Millions of Americans are going down a dangerous slope with their retirement savings.
More than one in four employees with 401(k) or other retirement accounts are tapping into those funds to pay mortgages, credit card debt and other bills, financial advisory firm HelloWallet said in a new report out this week.
Most of those dipping into their retirement funds before age 59Â˝ are doing so because they are struggling to get by. American families average only $4,000 in savings accounts.
But dipping into retirement savings comes with a heavy price - and many of those who do so fail to realize the consequences, including IRS penalties and income tax on early withdrawals as well as any taxes on investment gains.
"Workers are now broadly voting with their wallets and demonstrating that they need retirement savings for non-retirement needs, in spite of the large, punitive penalties that are associated with most of that withdrawal activity," HelloWallet said in the report.
Who's Tapping Into Retirement Savings Early?
Those most likely to take money out of their retirement savings early are in their 40s, have net wealth averaging $63,000 and live in households that earn less than $50,000. They're also more likely to use revolving credit instead of paying off credit card bills in full monthly.
Those with a college degree also are less likely to tap into a retirement savings account than those without a degree, the HelloWallet report said.
Funds can be taken out of the accounts before age 59Â˝ through loans in amounts up to $50,000 or half the account value, whichever is smaller, for which borrowers must pay interest, as well as through "hardship" withdrawals and through cash-outs when an employee leaves a job. The withdrawals and cash-outs are subject to income tax and the IRS penalty.
The proportion of those facing a 10% IRS penalty for taking money out of their retirement accounts has grown steadily in recent years. Of more than $70 billion taken out of the retirement accounts in 2010, $60 billion faced IRS penalties, compared with just $30 billion in 2004.
The accompanying chart shows possible tax consequences and IRS penalties for different withdrawals by a 40-year-old with a retirement account. Each scenario assumes a 6% annual return and 3% contribution match by the employer, and involves an individual who is 40 years old and has $50,000 in their retirement account. Each withdrawal faces a 10% tax penalty.
A Looming U.S. Retirement Crisis
Taking money out of retirement accounts early runs counter to their purpose - to help workers prepare financially for retirement.
The early withdrawals are part of a developing "retirement crisis" in the United States, as companies have cut back on retirement account contributions and pension programs have declined markedly.
All told, 37.9 million U.S. households contributed $175 million to 401(k) and other retirement accounts in 2010, the latest year for which statistics were available, while employers contributed only $118 million, the report says.
"We're going from bad to worse," Diane Oakley, executive director of the National Institute on Retirement Security, told The Washington Post. "Already, fewer private-sector workers have access to stable pension plans. And the savings in individual retirement savings accounts like 401(k) plans - which already are severely underfunded - continue to leak out at a high rate."

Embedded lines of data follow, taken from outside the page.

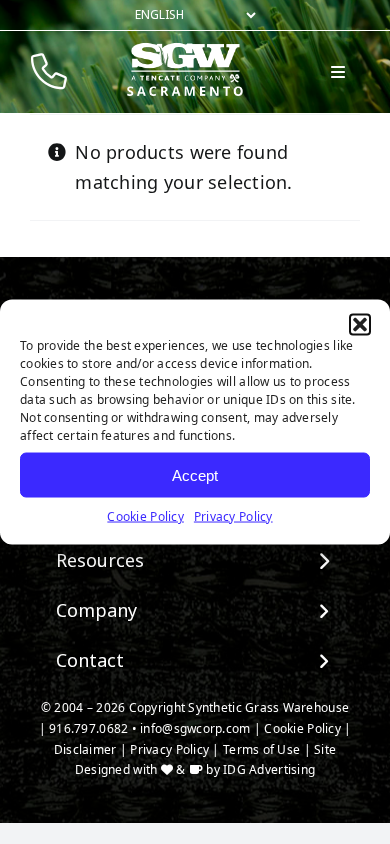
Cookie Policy (145, 516)
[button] (360, 325)
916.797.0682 (88, 728)
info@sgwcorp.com (195, 728)
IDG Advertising (269, 769)
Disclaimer (85, 749)
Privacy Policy (233, 516)
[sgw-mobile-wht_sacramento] (185, 51)
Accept (195, 474)
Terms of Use (261, 749)
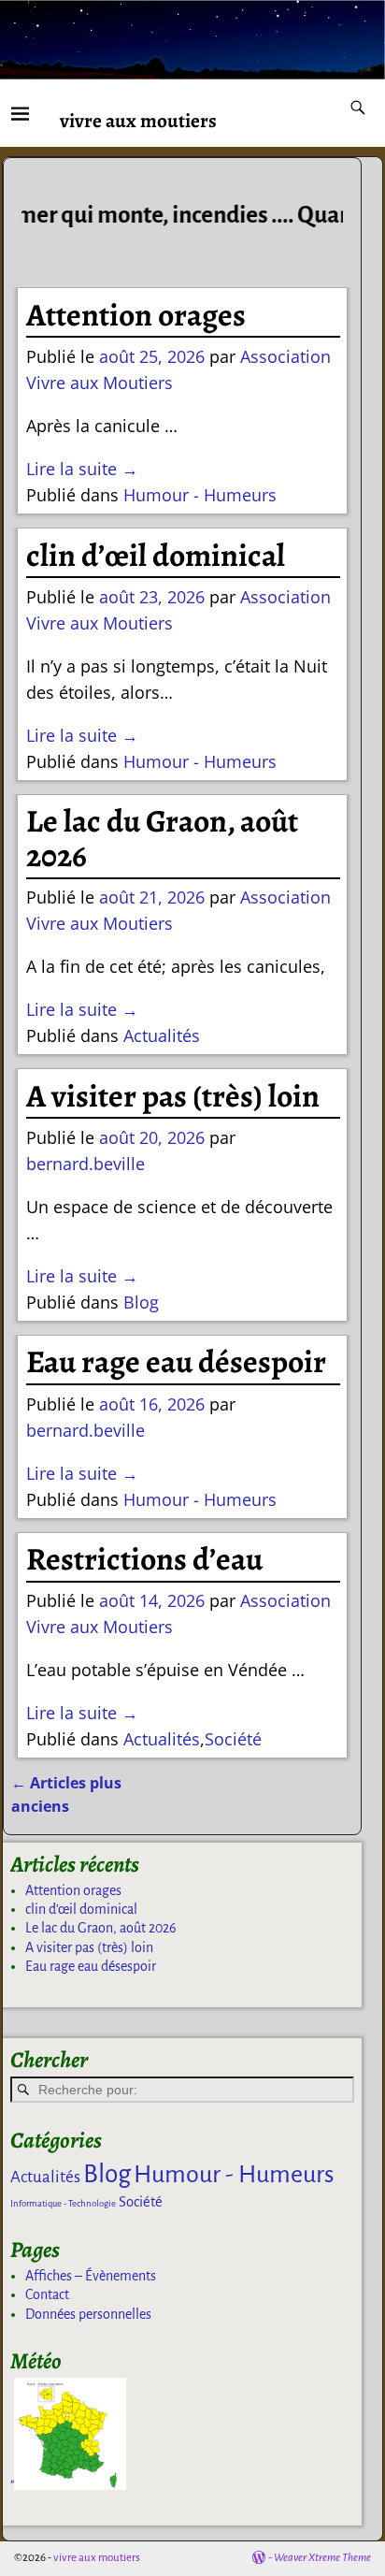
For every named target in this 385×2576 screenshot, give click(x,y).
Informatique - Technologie (63, 2203)
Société (233, 1739)
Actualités (161, 1035)
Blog (141, 1302)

At the same time, federal policymakers are considering cuts to Social Security and Medicare, long staples the elderly have relied on in retirement. That makes retirement savings account funds that much more important to supplement the entitlement programs.

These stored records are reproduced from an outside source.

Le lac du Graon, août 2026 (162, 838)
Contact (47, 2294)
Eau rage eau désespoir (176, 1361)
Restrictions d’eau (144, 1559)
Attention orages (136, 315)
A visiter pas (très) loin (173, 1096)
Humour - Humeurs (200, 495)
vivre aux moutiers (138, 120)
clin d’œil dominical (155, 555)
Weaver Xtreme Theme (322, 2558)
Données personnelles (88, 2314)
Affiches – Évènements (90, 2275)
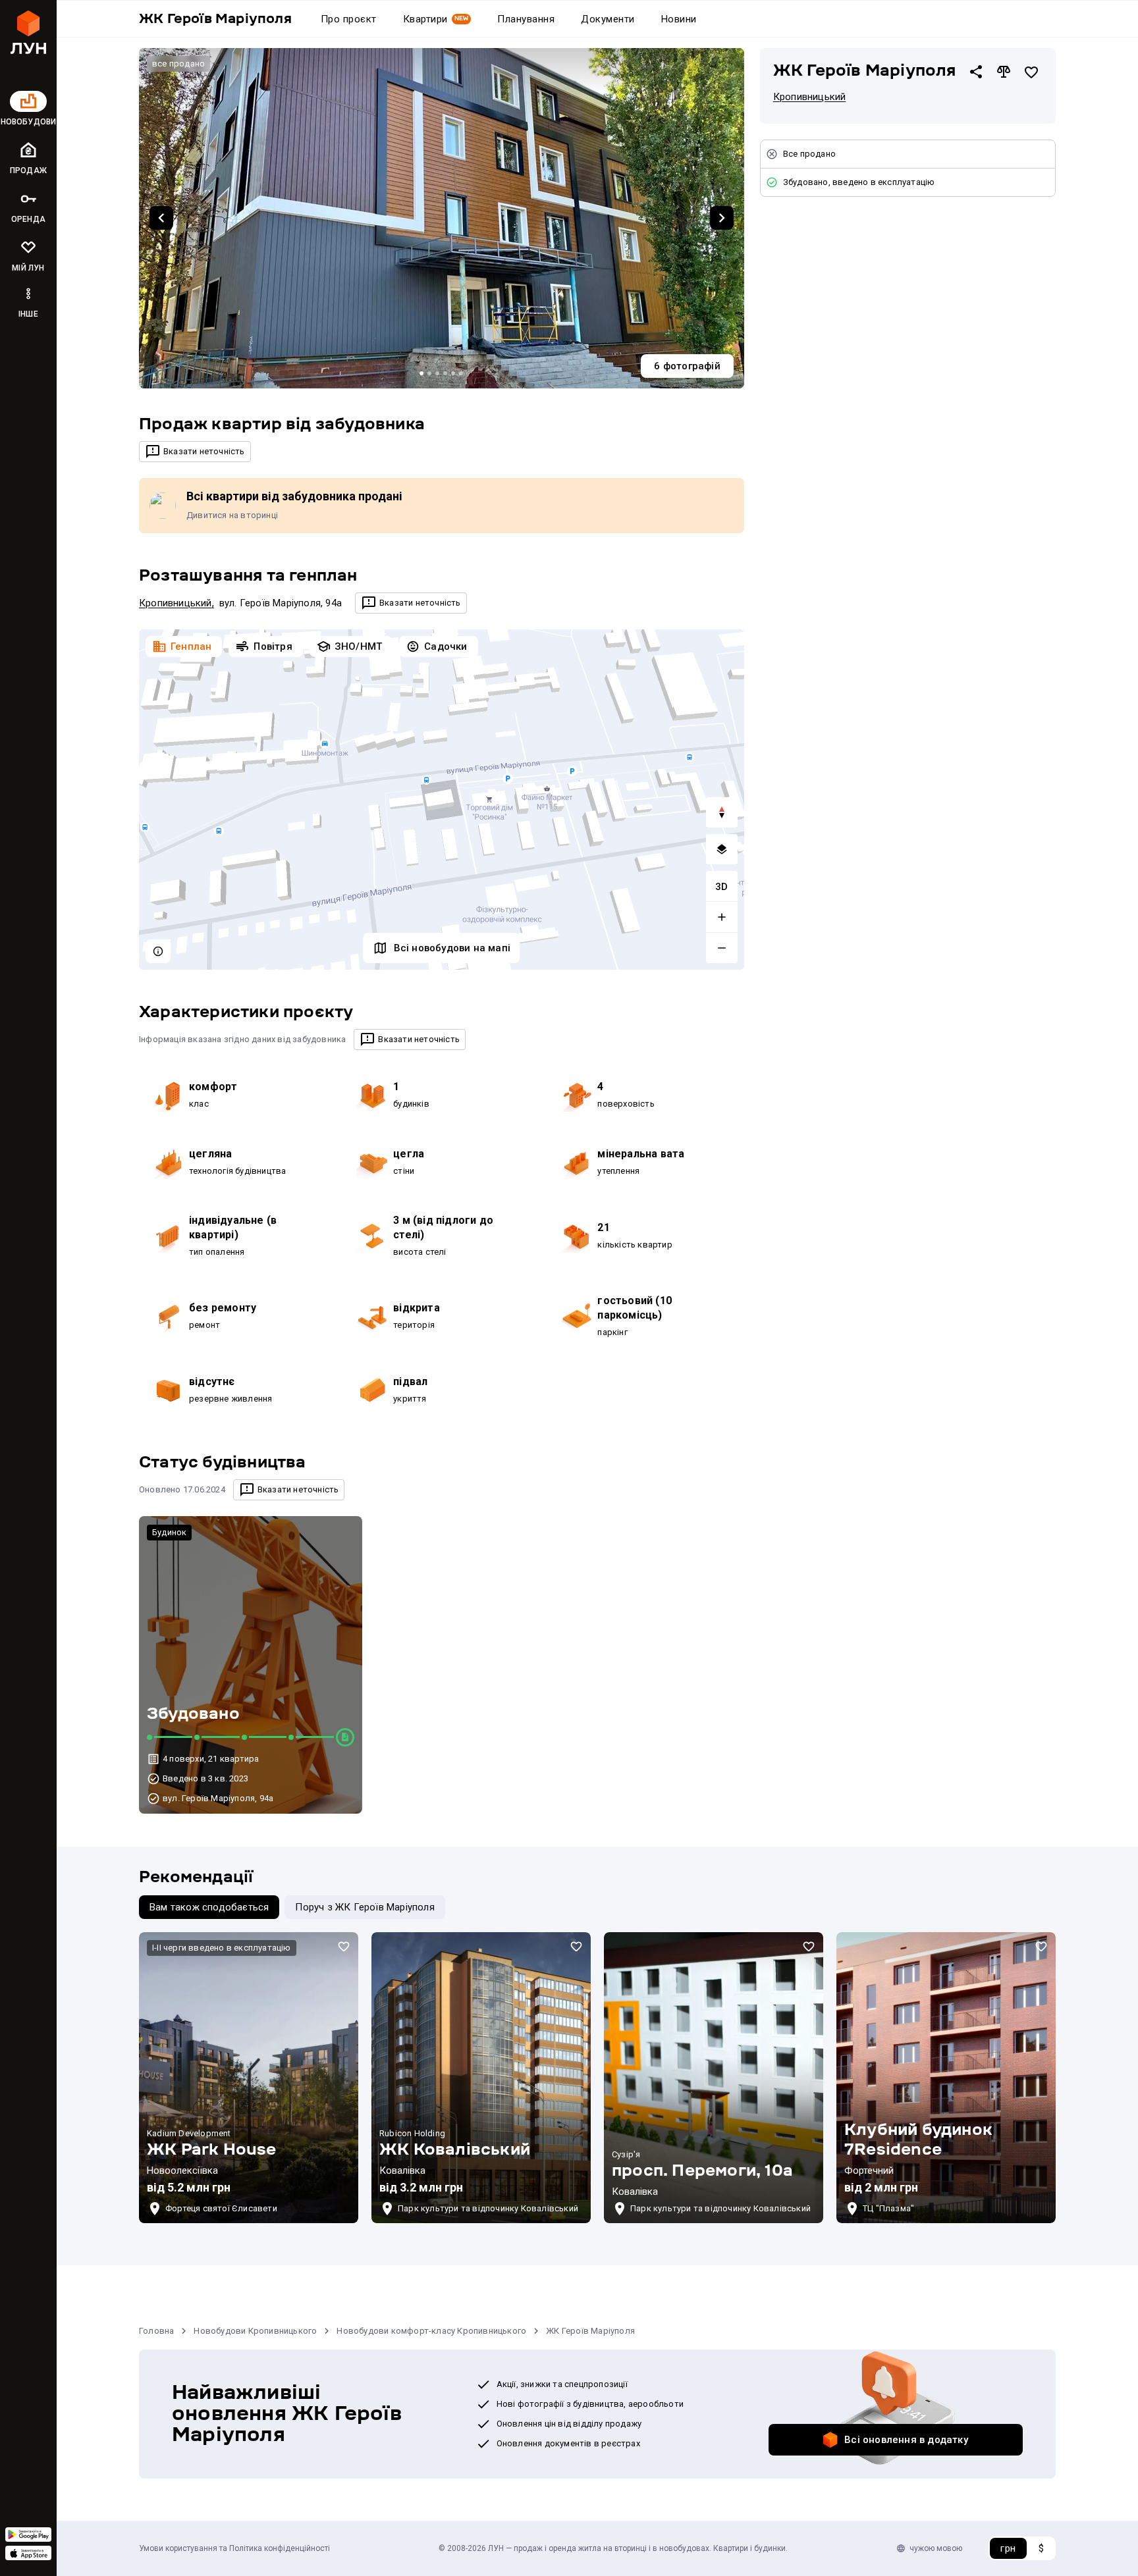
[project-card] (248, 2078)
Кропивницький (175, 603)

Experts say drawing on the retirement accounts early increases the risk employees will face poverty in retirement.
In fact, The Post reported a U.S. Senate committee found nearly 6 million senior citizens were living in or near poverty in 2010, and the number is expected to rise.
"Encouraging or enabling people to spend down retirement money in anything other than the most severe circumstances is a terrible mistake," David John, a senior fellow at the Heritage Foundation who studies retirement policy, told The Post.